Not so fast
Richard LoCascio, Chesterfield
Your cover story in last week’s edition (“Districts Receive Hike in State Aid”) would have readers believe happy days are here again. Not so fast. What the article neglects to point out is that the nominal increases in dollars flowing back to local communities in the proposed state budget fail to restore the huge amounts cut from the same towns in last year’s budget. As a result, suburban homeowners still holding their breath for property tax relief can expect to see an increase in their tax bills again this year, despite all the talk in Trenton about 2 percent property tax cap proposals, that have enough loopholes to resemble Swiss cheese.

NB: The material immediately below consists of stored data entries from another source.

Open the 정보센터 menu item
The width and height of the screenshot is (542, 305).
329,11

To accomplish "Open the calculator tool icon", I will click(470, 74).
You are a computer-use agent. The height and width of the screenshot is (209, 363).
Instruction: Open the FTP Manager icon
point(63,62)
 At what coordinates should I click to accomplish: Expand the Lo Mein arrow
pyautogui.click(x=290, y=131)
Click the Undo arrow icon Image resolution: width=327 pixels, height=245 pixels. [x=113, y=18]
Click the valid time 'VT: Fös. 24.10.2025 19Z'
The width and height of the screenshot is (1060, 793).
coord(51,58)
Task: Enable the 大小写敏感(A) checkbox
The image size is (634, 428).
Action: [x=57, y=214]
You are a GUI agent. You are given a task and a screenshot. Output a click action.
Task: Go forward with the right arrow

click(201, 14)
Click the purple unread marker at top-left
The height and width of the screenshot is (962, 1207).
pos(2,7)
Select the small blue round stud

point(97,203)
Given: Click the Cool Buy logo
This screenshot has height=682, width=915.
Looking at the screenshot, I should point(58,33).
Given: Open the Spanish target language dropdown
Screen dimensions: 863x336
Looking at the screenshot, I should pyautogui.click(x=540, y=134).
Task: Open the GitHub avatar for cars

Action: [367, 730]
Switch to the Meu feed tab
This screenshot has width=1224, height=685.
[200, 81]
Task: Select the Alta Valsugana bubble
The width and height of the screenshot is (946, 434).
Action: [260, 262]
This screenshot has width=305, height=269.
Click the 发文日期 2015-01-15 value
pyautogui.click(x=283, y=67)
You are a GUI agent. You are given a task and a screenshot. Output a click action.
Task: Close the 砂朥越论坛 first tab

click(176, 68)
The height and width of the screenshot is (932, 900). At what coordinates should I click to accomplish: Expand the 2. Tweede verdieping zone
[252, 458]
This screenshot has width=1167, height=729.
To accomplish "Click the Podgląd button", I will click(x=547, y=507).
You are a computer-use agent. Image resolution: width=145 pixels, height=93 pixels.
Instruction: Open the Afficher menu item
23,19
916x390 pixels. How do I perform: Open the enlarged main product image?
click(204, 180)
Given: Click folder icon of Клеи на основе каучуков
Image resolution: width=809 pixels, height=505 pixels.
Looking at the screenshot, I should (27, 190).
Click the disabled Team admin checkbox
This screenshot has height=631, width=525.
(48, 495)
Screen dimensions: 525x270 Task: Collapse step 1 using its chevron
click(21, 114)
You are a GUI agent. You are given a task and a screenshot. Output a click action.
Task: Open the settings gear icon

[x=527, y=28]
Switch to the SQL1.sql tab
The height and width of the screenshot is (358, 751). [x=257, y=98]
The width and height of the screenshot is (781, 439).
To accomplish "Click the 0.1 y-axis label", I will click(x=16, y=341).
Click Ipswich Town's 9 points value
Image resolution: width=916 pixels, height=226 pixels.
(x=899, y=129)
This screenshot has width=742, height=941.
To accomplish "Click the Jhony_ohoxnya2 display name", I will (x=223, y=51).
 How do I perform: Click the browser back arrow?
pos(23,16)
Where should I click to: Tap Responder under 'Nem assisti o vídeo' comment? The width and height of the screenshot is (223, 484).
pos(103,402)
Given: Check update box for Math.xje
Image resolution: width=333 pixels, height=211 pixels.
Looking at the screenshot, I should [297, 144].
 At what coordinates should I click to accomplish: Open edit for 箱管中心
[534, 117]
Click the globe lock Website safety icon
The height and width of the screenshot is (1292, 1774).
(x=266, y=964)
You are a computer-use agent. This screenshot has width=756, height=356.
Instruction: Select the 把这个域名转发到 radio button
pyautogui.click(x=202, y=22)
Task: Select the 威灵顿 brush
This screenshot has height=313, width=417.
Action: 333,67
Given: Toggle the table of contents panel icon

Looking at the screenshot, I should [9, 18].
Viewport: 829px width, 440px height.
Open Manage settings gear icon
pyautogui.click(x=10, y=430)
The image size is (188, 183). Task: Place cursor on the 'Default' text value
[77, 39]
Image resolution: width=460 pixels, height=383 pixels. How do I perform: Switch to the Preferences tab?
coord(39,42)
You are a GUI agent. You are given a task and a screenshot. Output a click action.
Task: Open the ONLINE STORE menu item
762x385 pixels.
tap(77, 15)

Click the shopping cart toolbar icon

The reason is simple. Property tax relief from Trenton to local communities is derived primarily through the state income tax. That income tax revenue has never been distributed fairly back to the taxpayers who are paying it. As a result, roughly 60 pecent of the income taxes Trenton collects get funneled to the state’s 31 urban-aid “Abbott” school districts, leaving the other 550 districts to fight over the remaining 40 percent. Looked at another way, the Abbott’s get three-fifths of the state aid, despite having roughly only one-fifth of the students.
As part of this problem, $600 million in preschool aid is included in the state budget. But don’t expect to see it in the communities served by this newspaper. It is reserved for those same Abbott districts, despite the fact the State Constitution only mandates public education for grades K-12, i.e.: students from ages 5-18. What this means is that parents who want to send their 4-year-old to the local elementary school’s pre-school program here in Chesterfield, will need to write out a check, separate and apart from their property taxes. Meanwhile, their income taxes are paying for the same type of program in Jersey City, for example, so those taxpayers don’t have to.
So, for all the bluster and fanfare in Trenton about how teachers, police and firemen are costing local taxpayers a small fortune, don’t be so quick to believe it. The problem continues to be the state’s unwillingness to reform a property tax relief system that has become nothing more than a welfare program for the few, paid for by suburban homeowners, many of whom are struggling to get by.
When this budget is presented to the Legislature in the coming months, I would urge our state representatives to carefully consider its impact on the towns they represent.